Art. 20. (zoals gewijzigd bij beslissing van de raad van bestuur van 27/09/2023)
De houders van een beurs dienen aan het einde van hun mandaat een verslag over hun wetenschappelijke activiteiten aan het Fonds Wetenschappelijke Onderzoek - Vlaanderen voor te leggen.
Art. 21.
§1. De houders van een beurs dienen op al hun publicaties en overdrukken hun titel van houder van een beurs strategisch basisonderzoek van het Fonds Wetenschappelijk Onderzoek - Vlaanderen en het FWO-dossiernummer van hun mandaat te vermelden.

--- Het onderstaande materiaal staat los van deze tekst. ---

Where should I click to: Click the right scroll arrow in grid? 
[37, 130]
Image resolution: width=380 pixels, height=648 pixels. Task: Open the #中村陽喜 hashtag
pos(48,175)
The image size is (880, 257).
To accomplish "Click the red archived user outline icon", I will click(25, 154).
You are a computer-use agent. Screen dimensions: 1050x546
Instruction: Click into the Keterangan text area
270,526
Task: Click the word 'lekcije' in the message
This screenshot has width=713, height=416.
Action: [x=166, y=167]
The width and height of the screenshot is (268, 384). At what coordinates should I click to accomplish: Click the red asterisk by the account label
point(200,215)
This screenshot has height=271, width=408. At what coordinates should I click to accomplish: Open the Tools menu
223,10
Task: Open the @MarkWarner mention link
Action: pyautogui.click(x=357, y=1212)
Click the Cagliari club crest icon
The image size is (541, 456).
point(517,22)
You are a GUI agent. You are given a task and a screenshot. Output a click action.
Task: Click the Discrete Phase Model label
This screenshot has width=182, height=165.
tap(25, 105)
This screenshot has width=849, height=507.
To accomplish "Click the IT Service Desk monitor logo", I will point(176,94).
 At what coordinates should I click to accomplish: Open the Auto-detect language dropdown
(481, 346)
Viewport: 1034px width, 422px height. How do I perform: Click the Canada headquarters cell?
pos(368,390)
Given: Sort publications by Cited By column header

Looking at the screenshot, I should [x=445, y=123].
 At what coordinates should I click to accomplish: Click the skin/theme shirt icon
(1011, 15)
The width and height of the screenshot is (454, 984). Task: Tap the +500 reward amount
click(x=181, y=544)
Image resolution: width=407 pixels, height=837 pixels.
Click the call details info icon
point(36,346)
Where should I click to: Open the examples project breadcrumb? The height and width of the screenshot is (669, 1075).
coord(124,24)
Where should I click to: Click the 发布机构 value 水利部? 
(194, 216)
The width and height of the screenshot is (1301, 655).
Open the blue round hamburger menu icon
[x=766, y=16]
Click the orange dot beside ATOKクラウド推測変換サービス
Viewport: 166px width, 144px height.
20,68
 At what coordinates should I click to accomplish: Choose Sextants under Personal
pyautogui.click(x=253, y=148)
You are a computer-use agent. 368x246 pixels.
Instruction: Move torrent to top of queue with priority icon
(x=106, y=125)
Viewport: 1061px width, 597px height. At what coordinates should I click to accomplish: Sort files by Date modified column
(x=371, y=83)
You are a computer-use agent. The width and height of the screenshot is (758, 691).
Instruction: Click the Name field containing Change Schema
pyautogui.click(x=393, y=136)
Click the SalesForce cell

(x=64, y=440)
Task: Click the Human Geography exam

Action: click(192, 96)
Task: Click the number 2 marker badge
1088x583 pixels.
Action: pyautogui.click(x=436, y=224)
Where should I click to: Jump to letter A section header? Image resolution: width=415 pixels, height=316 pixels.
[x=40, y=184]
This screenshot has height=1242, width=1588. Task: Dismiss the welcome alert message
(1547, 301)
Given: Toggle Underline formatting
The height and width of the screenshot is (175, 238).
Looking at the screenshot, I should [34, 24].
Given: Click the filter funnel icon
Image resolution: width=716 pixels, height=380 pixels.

§2. Bij alle communicatie met betrekking tot hun onderzoek dient de FWO-affiliatie van de houder van een beurs vermeld te worden.
Art. 22.
§1. De titularissen van een mandaat die een onderzoeksverblijf in het buitenland wensen door te voeren, dienen de toestemming van het Fonds Wetenschappelijk Onderzoek - Vlaanderen en de betrokken onthaalinstelling te vragen.
§2.Het buitenlands studieverblijf kan enkel worden toegestaan indien de houder van een beurs tijdens het buitenlands verblijf onderworpen kan blijven aan de Belgische sociale zekerheid. Bijgevolg dient de houder van een beurs minstens 30 kalenderdagen voor zijn vertrek onder de Belgische sociale zekerheid te hebben geressorteerd.
De secretaris-generaal kan uitzonderlijk beslissen, op basis van een gemotiveerd verzoek, om van de voorwaarde om onderworpen te blijven aan de Belgische sociale zekerheid af te wijken.
Art. 23.
De titularissen van een mandaat dienen het Fonds Wetenschappelijk Onderzoek - Vlaanderen zo spoedig mogelijk in kennis te stellen van elke tijdelijke onderbreking van hun onderzoek, ongeacht de oorzaak ervan.
Art. 24.
§1. De mandaathouders dienen als verplicht verzekerde aan te sluiten bij een Belgisch ziekenfonds naar keuze.
§2. Bij ziekte dient de mandaathouder binnen de 48 uur aan het Fonds Wetenschappelijk Onderzoek - Vlaanderen de medische attesten te laten geworden waarin de periode van de ongeschiktheid vermeld is.
Een dubbel van het medisch attest dient, met tussenkomst van zijn promotor, te worden bezorgd aan de bevoegde dienst van de universiteit waar de mandaathouder zijn onderzoek doorvoert.
Art. 25.
De mandaathouder dient het Fonds Wetenschappelijk Onderzoek - Vlaanderen zo snel mogelijk schriftelijk op de hoogte te brengen van om het even welke wijziging in zijn situatie, zoals de wijziging in zijn burgerlijke stand, een geboorte, een adresverandering of andere.